TASK DESCRIPTION
All of the entries, apart from their pictures, are to be copied verbatim.

DATASET ENTRIES
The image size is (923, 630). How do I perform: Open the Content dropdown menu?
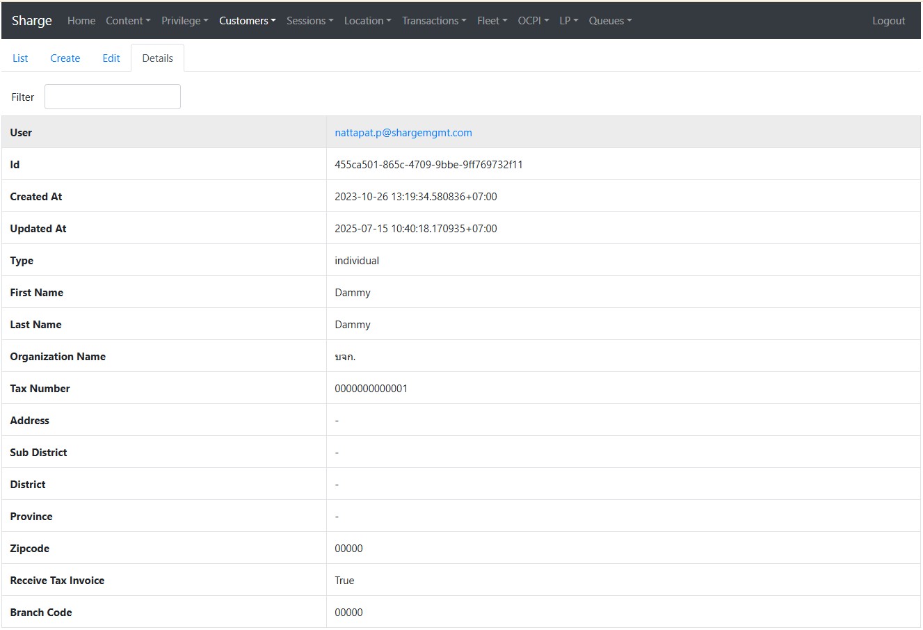128,21
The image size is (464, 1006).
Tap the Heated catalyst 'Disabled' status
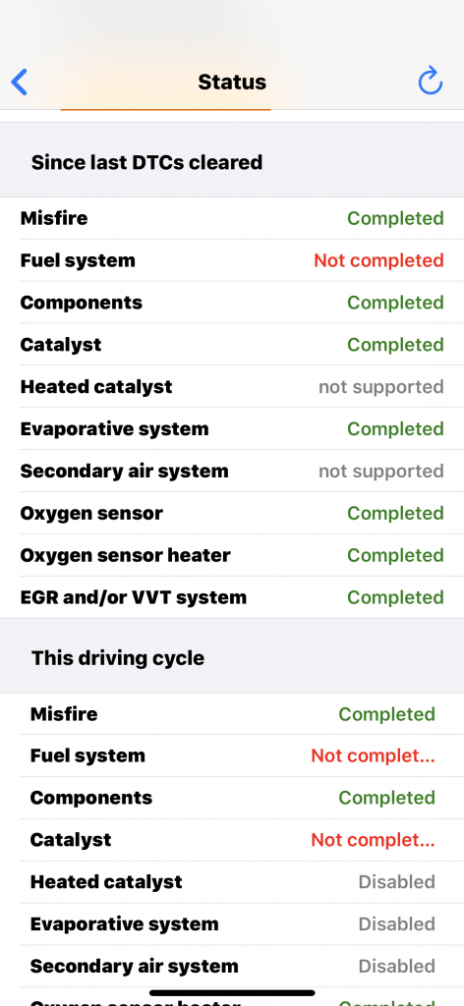pyautogui.click(x=396, y=881)
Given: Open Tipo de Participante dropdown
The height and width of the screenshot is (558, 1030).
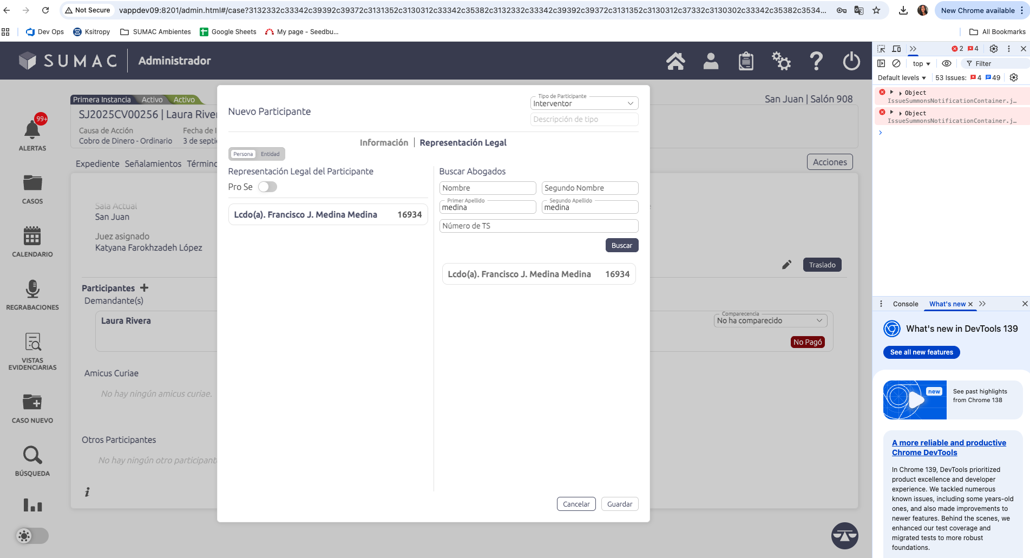Looking at the screenshot, I should click(584, 103).
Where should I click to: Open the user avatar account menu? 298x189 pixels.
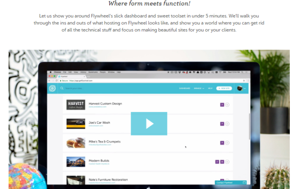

OUTPUT OF THE TASK
The image size is (923, 630). How do I perform: Open the Content dropdown menu?
128,21
The image size is (464, 1006).
Tap the Heated catalyst 'Disabled' status
pyautogui.click(x=396, y=881)
Given: Open Tipo de Participante dropdown
The height and width of the screenshot is (558, 1030).
Looking at the screenshot, I should click(584, 103).
Where should I click to: Open the user avatar account menu? 298x189 pixels.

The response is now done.